══ Records ══

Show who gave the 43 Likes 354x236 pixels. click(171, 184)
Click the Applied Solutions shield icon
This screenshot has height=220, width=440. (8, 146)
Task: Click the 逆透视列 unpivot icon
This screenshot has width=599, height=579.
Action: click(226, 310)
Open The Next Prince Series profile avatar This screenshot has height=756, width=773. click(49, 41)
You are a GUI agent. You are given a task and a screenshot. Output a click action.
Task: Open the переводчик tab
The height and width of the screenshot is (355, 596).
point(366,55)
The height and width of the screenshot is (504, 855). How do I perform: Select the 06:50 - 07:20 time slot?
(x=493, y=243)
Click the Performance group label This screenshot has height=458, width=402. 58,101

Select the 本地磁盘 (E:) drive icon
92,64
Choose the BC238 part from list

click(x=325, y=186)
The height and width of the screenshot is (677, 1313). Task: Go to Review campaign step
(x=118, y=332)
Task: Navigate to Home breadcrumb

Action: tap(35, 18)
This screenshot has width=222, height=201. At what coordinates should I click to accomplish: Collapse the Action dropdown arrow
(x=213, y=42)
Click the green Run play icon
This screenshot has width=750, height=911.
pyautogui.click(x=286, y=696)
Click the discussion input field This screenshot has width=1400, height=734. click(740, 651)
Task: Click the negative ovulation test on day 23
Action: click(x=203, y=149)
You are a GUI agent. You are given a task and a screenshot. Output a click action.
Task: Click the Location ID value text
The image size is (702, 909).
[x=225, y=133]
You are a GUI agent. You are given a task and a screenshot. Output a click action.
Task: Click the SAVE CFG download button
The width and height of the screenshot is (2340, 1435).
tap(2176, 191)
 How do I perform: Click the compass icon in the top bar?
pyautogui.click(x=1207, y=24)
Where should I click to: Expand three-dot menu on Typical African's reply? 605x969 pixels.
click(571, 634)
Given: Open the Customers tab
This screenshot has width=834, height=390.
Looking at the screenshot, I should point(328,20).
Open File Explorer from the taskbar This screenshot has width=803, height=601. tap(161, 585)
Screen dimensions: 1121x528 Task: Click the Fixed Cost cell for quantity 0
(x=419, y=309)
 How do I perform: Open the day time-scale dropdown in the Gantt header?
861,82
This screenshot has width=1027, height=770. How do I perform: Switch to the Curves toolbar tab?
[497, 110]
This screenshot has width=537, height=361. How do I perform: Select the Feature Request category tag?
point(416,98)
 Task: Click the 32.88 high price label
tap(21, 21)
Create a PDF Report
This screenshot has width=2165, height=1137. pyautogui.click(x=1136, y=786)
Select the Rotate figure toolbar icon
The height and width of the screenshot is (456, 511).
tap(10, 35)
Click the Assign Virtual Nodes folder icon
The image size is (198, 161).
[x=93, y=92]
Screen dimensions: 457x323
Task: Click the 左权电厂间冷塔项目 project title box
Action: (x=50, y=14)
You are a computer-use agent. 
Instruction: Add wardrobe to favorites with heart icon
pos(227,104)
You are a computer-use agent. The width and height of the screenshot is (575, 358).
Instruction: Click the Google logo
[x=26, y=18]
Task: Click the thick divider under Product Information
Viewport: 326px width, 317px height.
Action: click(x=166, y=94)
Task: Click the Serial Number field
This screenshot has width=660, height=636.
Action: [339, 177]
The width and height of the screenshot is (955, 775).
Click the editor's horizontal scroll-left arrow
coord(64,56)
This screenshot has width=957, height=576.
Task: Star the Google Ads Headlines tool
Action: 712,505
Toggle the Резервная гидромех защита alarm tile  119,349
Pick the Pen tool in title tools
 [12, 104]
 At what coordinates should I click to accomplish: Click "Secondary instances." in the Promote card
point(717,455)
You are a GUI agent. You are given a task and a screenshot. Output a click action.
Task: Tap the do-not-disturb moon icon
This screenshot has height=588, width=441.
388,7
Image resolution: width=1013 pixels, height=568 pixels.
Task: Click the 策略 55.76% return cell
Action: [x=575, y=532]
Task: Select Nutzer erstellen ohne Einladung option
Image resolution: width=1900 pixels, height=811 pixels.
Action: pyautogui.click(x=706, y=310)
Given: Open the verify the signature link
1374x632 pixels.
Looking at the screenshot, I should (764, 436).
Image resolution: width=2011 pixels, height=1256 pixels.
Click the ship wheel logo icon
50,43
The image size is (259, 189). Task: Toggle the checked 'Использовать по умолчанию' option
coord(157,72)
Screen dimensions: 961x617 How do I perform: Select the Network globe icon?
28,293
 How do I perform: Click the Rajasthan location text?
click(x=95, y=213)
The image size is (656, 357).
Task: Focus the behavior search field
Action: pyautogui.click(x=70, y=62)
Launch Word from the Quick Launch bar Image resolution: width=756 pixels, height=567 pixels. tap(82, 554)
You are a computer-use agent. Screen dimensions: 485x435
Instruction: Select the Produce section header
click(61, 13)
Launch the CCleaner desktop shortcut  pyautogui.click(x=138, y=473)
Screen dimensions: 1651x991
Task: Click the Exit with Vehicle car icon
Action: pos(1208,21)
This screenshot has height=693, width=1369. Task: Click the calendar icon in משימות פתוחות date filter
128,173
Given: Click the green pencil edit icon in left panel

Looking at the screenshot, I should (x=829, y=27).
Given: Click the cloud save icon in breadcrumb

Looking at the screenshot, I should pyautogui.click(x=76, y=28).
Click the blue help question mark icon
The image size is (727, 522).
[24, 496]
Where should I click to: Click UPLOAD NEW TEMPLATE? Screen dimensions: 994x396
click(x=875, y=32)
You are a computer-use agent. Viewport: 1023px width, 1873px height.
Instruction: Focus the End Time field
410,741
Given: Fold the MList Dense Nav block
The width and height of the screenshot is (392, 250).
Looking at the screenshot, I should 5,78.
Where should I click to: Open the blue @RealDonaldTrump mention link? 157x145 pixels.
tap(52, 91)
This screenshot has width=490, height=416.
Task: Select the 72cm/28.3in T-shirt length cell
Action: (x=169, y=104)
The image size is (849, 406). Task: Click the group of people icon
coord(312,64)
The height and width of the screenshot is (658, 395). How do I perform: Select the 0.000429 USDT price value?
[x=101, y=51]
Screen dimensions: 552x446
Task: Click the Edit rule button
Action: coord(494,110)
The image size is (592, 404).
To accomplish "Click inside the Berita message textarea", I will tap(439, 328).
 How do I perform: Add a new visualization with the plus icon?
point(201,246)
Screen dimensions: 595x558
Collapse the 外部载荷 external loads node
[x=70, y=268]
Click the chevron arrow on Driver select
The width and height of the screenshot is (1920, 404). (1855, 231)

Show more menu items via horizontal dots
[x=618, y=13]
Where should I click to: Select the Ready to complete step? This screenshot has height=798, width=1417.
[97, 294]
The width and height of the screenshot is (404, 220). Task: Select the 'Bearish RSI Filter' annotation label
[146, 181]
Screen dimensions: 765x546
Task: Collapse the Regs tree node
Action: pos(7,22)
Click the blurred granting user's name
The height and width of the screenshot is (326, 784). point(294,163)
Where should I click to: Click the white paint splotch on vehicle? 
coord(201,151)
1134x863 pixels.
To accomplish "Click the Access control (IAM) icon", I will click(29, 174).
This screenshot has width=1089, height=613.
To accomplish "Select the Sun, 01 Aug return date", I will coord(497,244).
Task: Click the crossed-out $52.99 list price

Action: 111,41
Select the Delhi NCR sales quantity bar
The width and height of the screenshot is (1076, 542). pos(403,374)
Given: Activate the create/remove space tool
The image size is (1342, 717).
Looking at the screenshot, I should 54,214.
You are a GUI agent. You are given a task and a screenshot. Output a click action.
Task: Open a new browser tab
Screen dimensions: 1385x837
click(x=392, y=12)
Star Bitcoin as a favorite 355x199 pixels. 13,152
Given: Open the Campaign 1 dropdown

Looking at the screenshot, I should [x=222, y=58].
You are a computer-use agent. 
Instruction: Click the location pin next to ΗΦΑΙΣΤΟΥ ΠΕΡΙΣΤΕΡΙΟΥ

═══

_What is expected:_ Copy out every one of the records above word for word, keeping each line as it stands.

_Finished exercise:_
Show who gave the 43 Likes 354x236 pixels. click(171, 184)
Click the Applied Solutions shield icon
This screenshot has height=220, width=440. (8, 146)
Task: Click the 逆透视列 unpivot icon
This screenshot has width=599, height=579.
Action: click(226, 310)
Open The Next Prince Series profile avatar This screenshot has height=756, width=773. click(49, 41)
You are a GUI agent. You are given a task and a screenshot. Output a click action.
Task: Open the переводчик tab
The height and width of the screenshot is (355, 596).
point(366,55)
The height and width of the screenshot is (504, 855). How do I perform: Select the 06:50 - 07:20 time slot?
(x=493, y=243)
Click the Performance group label This screenshot has height=458, width=402. 58,101

Select the 本地磁盘 (E:) drive icon
92,64
Choose the BC238 part from list

click(x=325, y=186)
The height and width of the screenshot is (677, 1313). Task: Go to Review campaign step
(x=118, y=332)
Task: Navigate to Home breadcrumb

Action: tap(35, 18)
This screenshot has width=222, height=201. At what coordinates should I click to accomplish: Collapse the Action dropdown arrow
(x=213, y=42)
Click the green Run play icon
This screenshot has width=750, height=911.
pyautogui.click(x=286, y=696)
Click the discussion input field This screenshot has width=1400, height=734. click(740, 651)
Task: Click the negative ovulation test on day 23
Action: click(x=203, y=149)
You are a GUI agent. You are given a task and a screenshot. Output a click action.
Task: Click the Location ID value text
The image size is (702, 909).
[x=225, y=133]
You are a GUI agent. You are given a task and a screenshot. Output a click action.
Task: Click the SAVE CFG download button
The width and height of the screenshot is (2340, 1435).
tap(2176, 191)
 How do I perform: Click the compass icon in the top bar?
pyautogui.click(x=1207, y=24)
Where should I click to: Expand three-dot menu on Typical African's reply? 605x969 pixels.
click(571, 634)
Given: Open the Customers tab
This screenshot has width=834, height=390.
Looking at the screenshot, I should point(328,20).
Open File Explorer from the taskbar This screenshot has width=803, height=601. tap(161, 585)
Screen dimensions: 1121x528 Task: Click the Fixed Cost cell for quantity 0
(x=419, y=309)
 How do I perform: Open the day time-scale dropdown in the Gantt header?
861,82
This screenshot has width=1027, height=770. How do I perform: Switch to the Curves toolbar tab?
[497, 110]
This screenshot has width=537, height=361. How do I perform: Select the Feature Request category tag?
point(416,98)
 Task: Click the 32.88 high price label
tap(21, 21)
Create a PDF Report
This screenshot has width=2165, height=1137. pyautogui.click(x=1136, y=786)
Select the Rotate figure toolbar icon
The height and width of the screenshot is (456, 511).
tap(10, 35)
Click the Assign Virtual Nodes folder icon
The image size is (198, 161).
[x=93, y=92]
Screen dimensions: 457x323
Task: Click the 左权电厂间冷塔项目 project title box
Action: (x=50, y=14)
You are a computer-use agent. 
Instruction: Add wardrobe to favorites with heart icon
pos(227,104)
You are a computer-use agent. The width and height of the screenshot is (575, 358).
Instruction: Click the Google logo
[x=26, y=18]
Task: Click the thick divider under Product Information
Viewport: 326px width, 317px height.
Action: click(x=166, y=94)
Task: Click the Serial Number field
This screenshot has width=660, height=636.
Action: [339, 177]
The width and height of the screenshot is (955, 775).
Click the editor's horizontal scroll-left arrow
coord(64,56)
This screenshot has width=957, height=576.
Task: Star the Google Ads Headlines tool
Action: 712,505
Toggle the Резервная гидромех защита alarm tile  119,349
Pick the Pen tool in title tools
 [12, 104]
 At what coordinates should I click to accomplish: Click "Secondary instances." in the Promote card
point(717,455)
You are a GUI agent. You are given a task and a screenshot. Output a click action.
Task: Tap the do-not-disturb moon icon
This screenshot has height=588, width=441.
388,7
Image resolution: width=1013 pixels, height=568 pixels.
Task: Click the 策略 55.76% return cell
Action: [x=575, y=532]
Task: Select Nutzer erstellen ohne Einladung option
Image resolution: width=1900 pixels, height=811 pixels.
Action: pyautogui.click(x=706, y=310)
Given: Open the verify the signature link
1374x632 pixels.
Looking at the screenshot, I should (764, 436).
Image resolution: width=2011 pixels, height=1256 pixels.
Click the ship wheel logo icon
50,43
The image size is (259, 189). Task: Toggle the checked 'Использовать по умолчанию' option
coord(157,72)
Screen dimensions: 961x617 How do I perform: Select the Network globe icon?
28,293
 How do I perform: Click the Rajasthan location text?
click(x=95, y=213)
The image size is (656, 357).
Task: Focus the behavior search field
Action: pyautogui.click(x=70, y=62)
Launch Word from the Quick Launch bar Image resolution: width=756 pixels, height=567 pixels. tap(82, 554)
You are a computer-use agent. Screen dimensions: 485x435
Instruction: Select the Produce section header
click(61, 13)
Launch the CCleaner desktop shortcut  pyautogui.click(x=138, y=473)
Screen dimensions: 1651x991
Task: Click the Exit with Vehicle car icon
Action: pos(1208,21)
This screenshot has height=693, width=1369. Task: Click the calendar icon in משימות פתוחות date filter
128,173
Given: Click the green pencil edit icon in left panel

Looking at the screenshot, I should (x=829, y=27).
Given: Click the cloud save icon in breadcrumb

Looking at the screenshot, I should pyautogui.click(x=76, y=28).
Click the blue help question mark icon
The image size is (727, 522).
[24, 496]
Where should I click to: Click UPLOAD NEW TEMPLATE? Screen dimensions: 994x396
click(x=875, y=32)
You are a computer-use agent. Viewport: 1023px width, 1873px height.
Instruction: Focus the End Time field
410,741
Given: Fold the MList Dense Nav block
The width and height of the screenshot is (392, 250).
Looking at the screenshot, I should 5,78.
Where should I click to: Open the blue @RealDonaldTrump mention link? 157x145 pixels.
tap(52, 91)
This screenshot has width=490, height=416.
Task: Select the 72cm/28.3in T-shirt length cell
Action: (x=169, y=104)
The image size is (849, 406). Task: Click the group of people icon
coord(312,64)
The height and width of the screenshot is (658, 395). How do I perform: Select the 0.000429 USDT price value?
[x=101, y=51]
Screen dimensions: 552x446
Task: Click the Edit rule button
Action: coord(494,110)
The image size is (592, 404).
To accomplish "Click inside the Berita message textarea", I will tap(439, 328).
 How do I perform: Add a new visualization with the plus icon?
point(201,246)
Screen dimensions: 595x558
Collapse the 外部载荷 external loads node
[x=70, y=268]
Click the chevron arrow on Driver select
The width and height of the screenshot is (1920, 404). (1855, 231)

Show more menu items via horizontal dots
[x=618, y=13]
Where should I click to: Select the Ready to complete step? This screenshot has height=798, width=1417.
[97, 294]
The width and height of the screenshot is (404, 220). Task: Select the 'Bearish RSI Filter' annotation label
[146, 181]
Screen dimensions: 765x546
Task: Collapse the Regs tree node
Action: pos(7,22)
Click the blurred granting user's name
The height and width of the screenshot is (326, 784). point(294,163)
Where should I click to: Click the white paint splotch on vehicle? 
coord(201,151)
1134x863 pixels.
To accomplish "Click the Access control (IAM) icon", I will click(29, 174).
This screenshot has width=1089, height=613.
To accomplish "Select the Sun, 01 Aug return date", I will coord(497,244).
Task: Click the crossed-out $52.99 list price

Action: 111,41
Select the Delhi NCR sales quantity bar
The width and height of the screenshot is (1076, 542). pos(403,374)
Given: Activate the create/remove space tool
The image size is (1342, 717).
Looking at the screenshot, I should 54,214.
You are a GUI agent. You are given a task and a screenshot. Output a click action.
Task: Open a new browser tab
Screen dimensions: 1385x837
click(x=392, y=12)
Star Bitcoin as a favorite 355x199 pixels. 13,152
Given: Open the Campaign 1 dropdown

Looking at the screenshot, I should [x=222, y=58].
You are a computer-use agent. 
Instruction: Click the location pin next to ΗΦΑΙΣΤΟΥ ΠΕΡΙΣΤΕΡΙΟΥ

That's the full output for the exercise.